Figure 7

The ion coordination sphere affects HuPrP(90–231) dynamics in MD simulations.

(a) Superimposition of average structures sampled in the 2His and 1His trajectories. Helical domains are represented in blue and red in 2His and 1His, respectively, the β₁ and β₂ sheets are in yellow, coils are represented in gray (2His) and orange (1His); the non-OR regions are depicted using a wider transparent ribbon. (b) Root Mean Square Fluctuation (RMSF) of residues for the 2His and 1His simulations. RMSF was calculated fitting the coordinates of the complete protein (2His: green dot-dashed line; 1His: blue dotted line) or restricted to the C-terminal domain (2His: black line; 1His: red dashed line). In both simulations the N-terminal domain is, as expected, much more flexible with the exception of residues 226–231; the 2His simulation apparently features greater fluctuations but the differences fade out when only the stable C terminal domain is considered.
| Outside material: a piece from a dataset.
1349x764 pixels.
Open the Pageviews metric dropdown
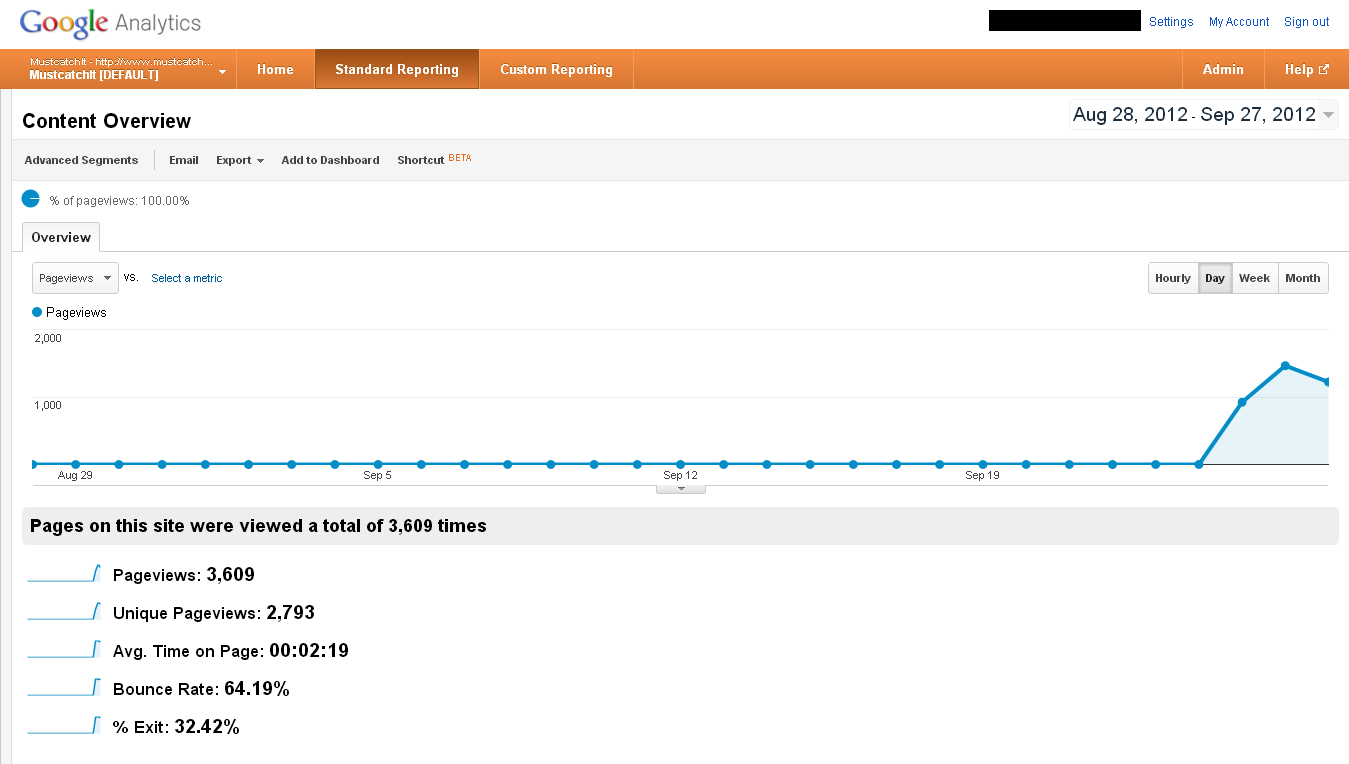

Notable exceptions are residues H140 and R151. (c) Residue-wise β-sheet content for the 2His and 1His simulation as a percentage of sampling (150.0 ns); the 1His simulation shows unstable β-sheet formation between residues 106–109 and 114–117 (also shown in the inset). (d) Comparison of the first centroid obtained by clustering the N-terminal domain Cα atoms in the 2His (left) and 1His (right) simulations; residues 106–109 and 114–117 are shown in ball and stick (backbone is shown in magenta as in Supplementary Fig 3a); copper binding residues H96, Q98 and H111 are shown as sticks and the copper ion as a dark green sphere (note that M109 belongs to both groups); a number of residues forming hydrogen bonds unique to one system are explicitly labeled to improve clarity.